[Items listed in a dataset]

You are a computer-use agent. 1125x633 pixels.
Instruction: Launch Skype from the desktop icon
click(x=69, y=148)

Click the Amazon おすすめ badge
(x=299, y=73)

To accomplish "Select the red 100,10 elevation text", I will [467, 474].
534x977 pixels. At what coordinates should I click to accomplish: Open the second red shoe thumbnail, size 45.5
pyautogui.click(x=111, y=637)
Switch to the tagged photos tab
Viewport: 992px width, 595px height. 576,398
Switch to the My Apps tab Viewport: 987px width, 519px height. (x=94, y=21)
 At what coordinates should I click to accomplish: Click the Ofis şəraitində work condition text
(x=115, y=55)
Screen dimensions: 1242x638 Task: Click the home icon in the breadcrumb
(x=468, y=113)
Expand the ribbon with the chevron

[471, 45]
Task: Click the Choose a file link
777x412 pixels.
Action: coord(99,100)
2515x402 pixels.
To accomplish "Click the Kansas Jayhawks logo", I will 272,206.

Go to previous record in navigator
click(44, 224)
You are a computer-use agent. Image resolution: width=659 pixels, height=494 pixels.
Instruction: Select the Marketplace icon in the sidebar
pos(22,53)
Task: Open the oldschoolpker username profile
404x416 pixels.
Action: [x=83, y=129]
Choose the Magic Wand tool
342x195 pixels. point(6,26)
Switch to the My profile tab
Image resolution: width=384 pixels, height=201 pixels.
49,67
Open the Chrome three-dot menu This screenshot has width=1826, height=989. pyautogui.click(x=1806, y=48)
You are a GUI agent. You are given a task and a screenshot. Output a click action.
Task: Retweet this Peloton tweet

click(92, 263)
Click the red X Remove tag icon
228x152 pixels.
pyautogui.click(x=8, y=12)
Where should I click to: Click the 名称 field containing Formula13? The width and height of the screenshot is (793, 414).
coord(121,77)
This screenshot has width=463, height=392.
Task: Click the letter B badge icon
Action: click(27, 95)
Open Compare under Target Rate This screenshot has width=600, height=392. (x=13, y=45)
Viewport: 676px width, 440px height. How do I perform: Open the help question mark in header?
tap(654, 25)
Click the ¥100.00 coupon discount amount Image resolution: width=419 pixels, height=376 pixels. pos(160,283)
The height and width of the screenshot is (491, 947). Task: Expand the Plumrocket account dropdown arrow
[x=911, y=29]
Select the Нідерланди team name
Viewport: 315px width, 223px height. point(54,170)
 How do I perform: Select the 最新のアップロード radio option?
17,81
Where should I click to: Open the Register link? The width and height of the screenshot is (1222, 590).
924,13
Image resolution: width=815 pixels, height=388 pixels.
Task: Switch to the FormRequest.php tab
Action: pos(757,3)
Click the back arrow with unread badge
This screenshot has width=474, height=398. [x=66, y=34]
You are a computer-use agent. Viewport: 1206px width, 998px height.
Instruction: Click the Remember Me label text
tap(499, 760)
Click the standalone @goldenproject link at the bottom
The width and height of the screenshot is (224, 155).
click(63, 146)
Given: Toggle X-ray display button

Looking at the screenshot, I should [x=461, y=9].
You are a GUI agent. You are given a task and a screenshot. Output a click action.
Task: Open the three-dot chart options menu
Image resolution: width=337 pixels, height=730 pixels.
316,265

=== TASK TO CARRY OUT ===
Could you restate the records above word for word?

=== RESULT OF THE EXERCISE ===
You are a computer-use agent. 1125x633 pixels.
Instruction: Launch Skype from the desktop icon
click(x=69, y=148)

Click the Amazon おすすめ badge
(x=299, y=73)

To accomplish "Select the red 100,10 elevation text", I will [467, 474].
534x977 pixels. At what coordinates should I click to accomplish: Open the second red shoe thumbnail, size 45.5
pyautogui.click(x=111, y=637)
Switch to the tagged photos tab
Viewport: 992px width, 595px height. 576,398
Switch to the My Apps tab Viewport: 987px width, 519px height. (x=94, y=21)
 At what coordinates should I click to accomplish: Click the Ofis şəraitində work condition text
(x=115, y=55)
Screen dimensions: 1242x638 Task: Click the home icon in the breadcrumb
(x=468, y=113)
Expand the ribbon with the chevron

[471, 45]
Task: Click the Choose a file link
777x412 pixels.
Action: coord(99,100)
2515x402 pixels.
To accomplish "Click the Kansas Jayhawks logo", I will 272,206.

Go to previous record in navigator
click(44, 224)
You are a computer-use agent. Image resolution: width=659 pixels, height=494 pixels.
Instruction: Select the Marketplace icon in the sidebar
pos(22,53)
Task: Open the oldschoolpker username profile
404x416 pixels.
Action: [x=83, y=129]
Choose the Magic Wand tool
342x195 pixels. point(6,26)
Switch to the My profile tab
Image resolution: width=384 pixels, height=201 pixels.
49,67
Open the Chrome three-dot menu This screenshot has width=1826, height=989. pyautogui.click(x=1806, y=48)
You are a GUI agent. You are given a task and a screenshot. Output a click action.
Task: Retweet this Peloton tweet

click(92, 263)
Click the red X Remove tag icon
228x152 pixels.
pyautogui.click(x=8, y=12)
Where should I click to: Click the 名称 field containing Formula13? The width and height of the screenshot is (793, 414).
coord(121,77)
This screenshot has width=463, height=392.
Task: Click the letter B badge icon
Action: click(27, 95)
Open Compare under Target Rate This screenshot has width=600, height=392. (x=13, y=45)
Viewport: 676px width, 440px height. How do I perform: Open the help question mark in header?
tap(654, 25)
Click the ¥100.00 coupon discount amount Image resolution: width=419 pixels, height=376 pixels. pos(160,283)
The height and width of the screenshot is (491, 947). Task: Expand the Plumrocket account dropdown arrow
[x=911, y=29]
Select the Нідерланди team name
Viewport: 315px width, 223px height. point(54,170)
 How do I perform: Select the 最新のアップロード radio option?
17,81
Where should I click to: Open the Register link? The width and height of the screenshot is (1222, 590).
924,13
Image resolution: width=815 pixels, height=388 pixels.
Task: Switch to the FormRequest.php tab
Action: pos(757,3)
Click the back arrow with unread badge
This screenshot has width=474, height=398. [x=66, y=34]
You are a computer-use agent. Viewport: 1206px width, 998px height.
Instruction: Click the Remember Me label text
tap(499, 760)
Click the standalone @goldenproject link at the bottom
The width and height of the screenshot is (224, 155).
click(63, 146)
Given: Toggle X-ray display button

Looking at the screenshot, I should [x=461, y=9].
You are a GUI agent. You are given a task and a screenshot. Output a click action.
Task: Open the three-dot chart options menu
Image resolution: width=337 pixels, height=730 pixels.
316,265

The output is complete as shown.